**GIVEN EXERCISE:**
Convert the part of the lines that opens with the line containing "You are a GUI" and closes at the end of the lines into a Markdown table with columns Num and Content, one row per line, skipping blank lines. Leave the pictures out of the answer.

**PROVIDED ENTRIES:**
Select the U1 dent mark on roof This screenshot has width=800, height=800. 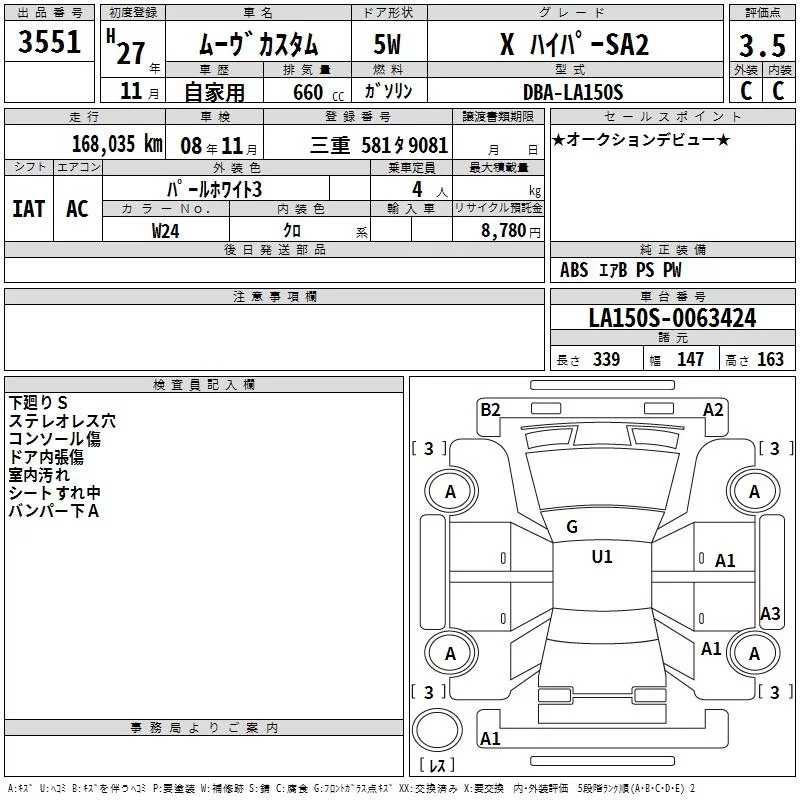tap(602, 557)
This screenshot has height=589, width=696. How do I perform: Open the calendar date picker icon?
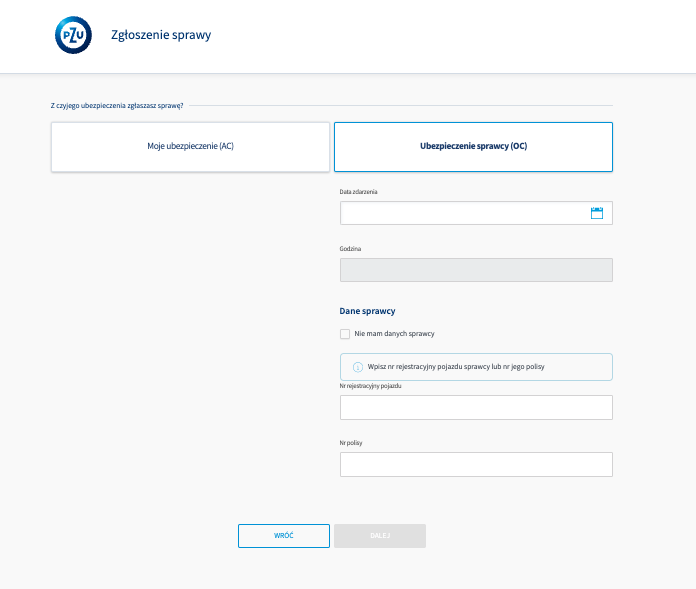pyautogui.click(x=597, y=213)
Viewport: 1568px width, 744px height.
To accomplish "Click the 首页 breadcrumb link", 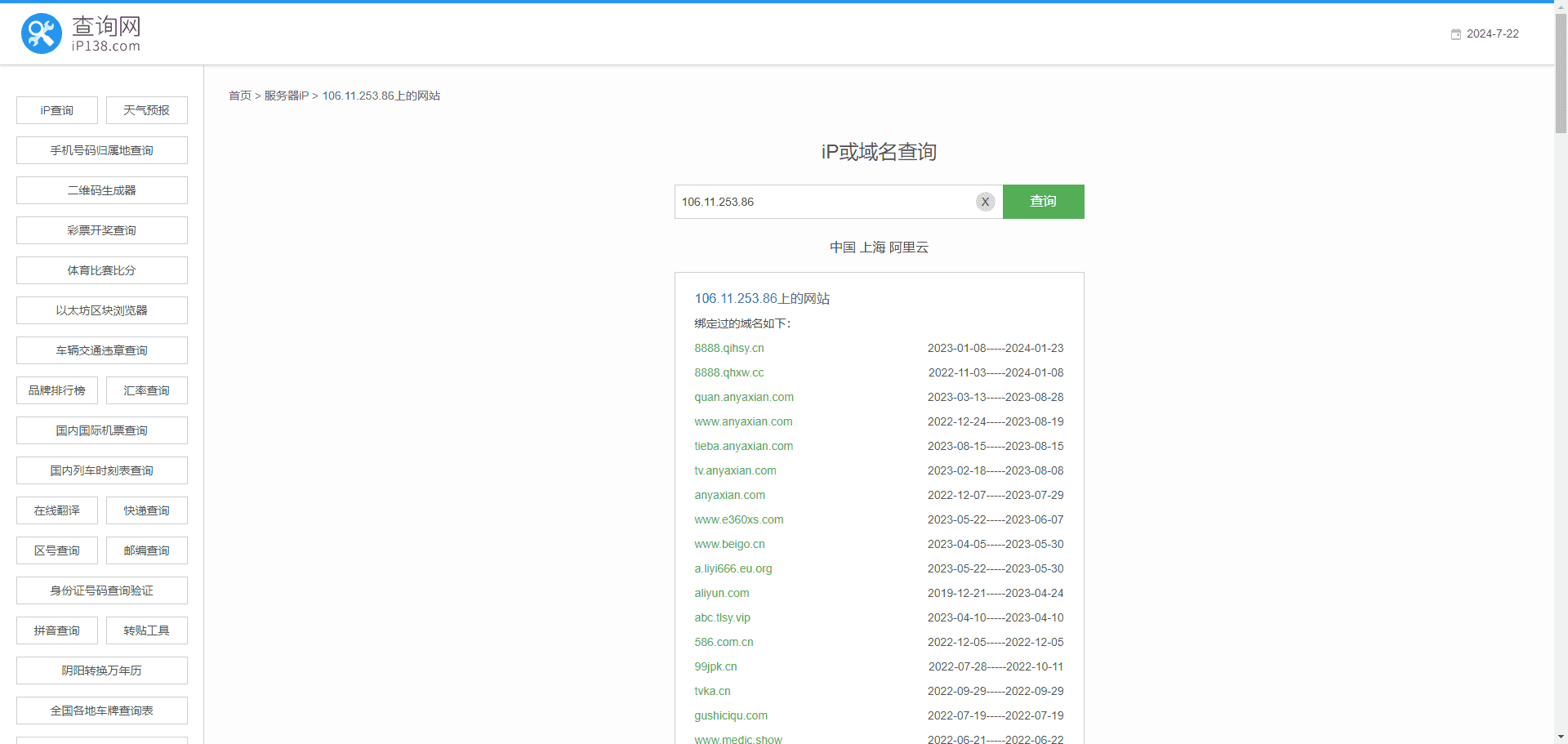I will (240, 96).
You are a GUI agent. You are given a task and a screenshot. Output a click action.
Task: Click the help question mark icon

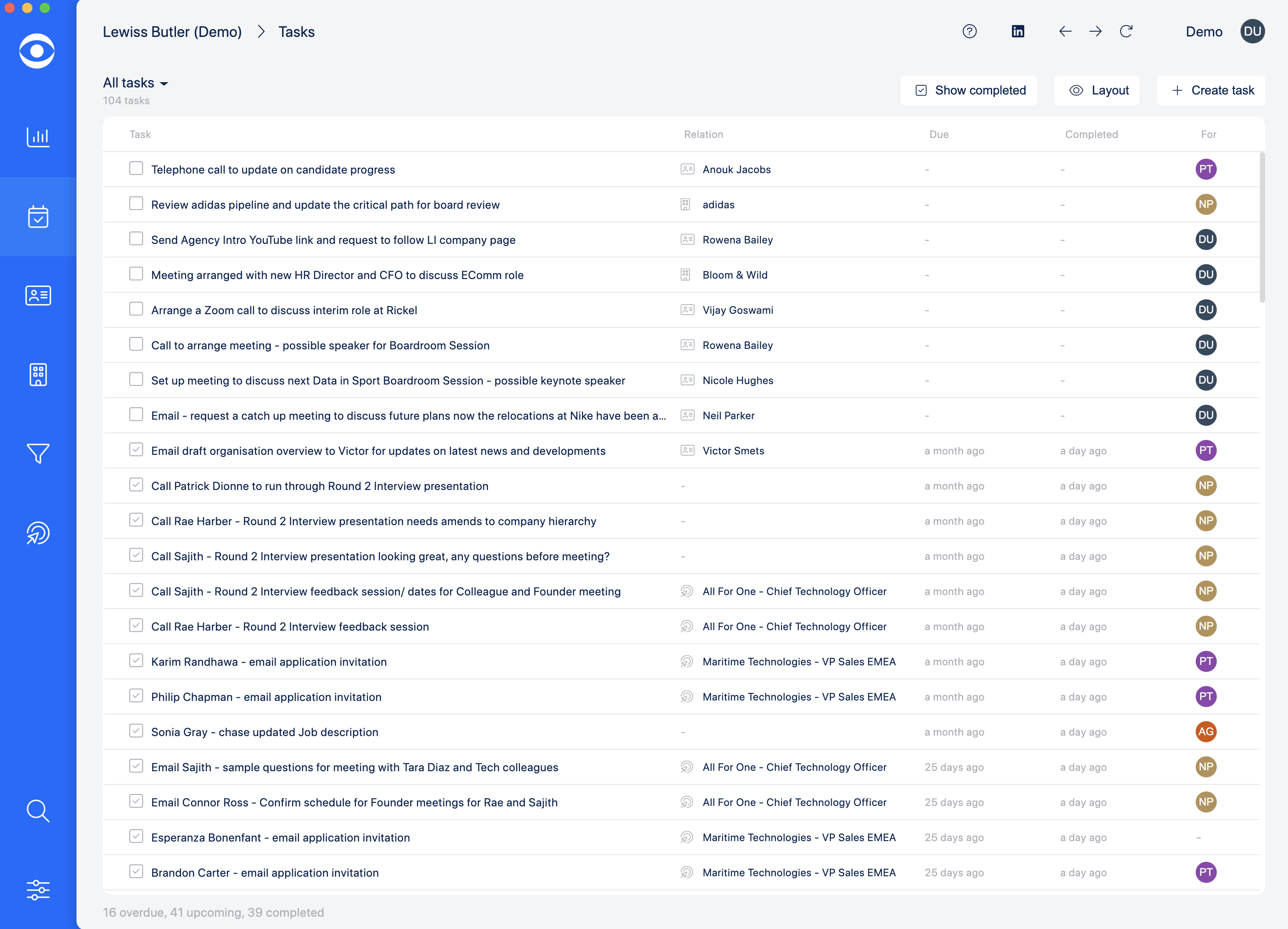pos(969,31)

**WRITTEN REPLY:**
| Num | Content |
|---|---|
| 1 | You are a GUI agent. You are given a task and a screenshot. Output a click action. |
| 2 | Task: Click the help question mark icon |
| 3 | pos(969,31) |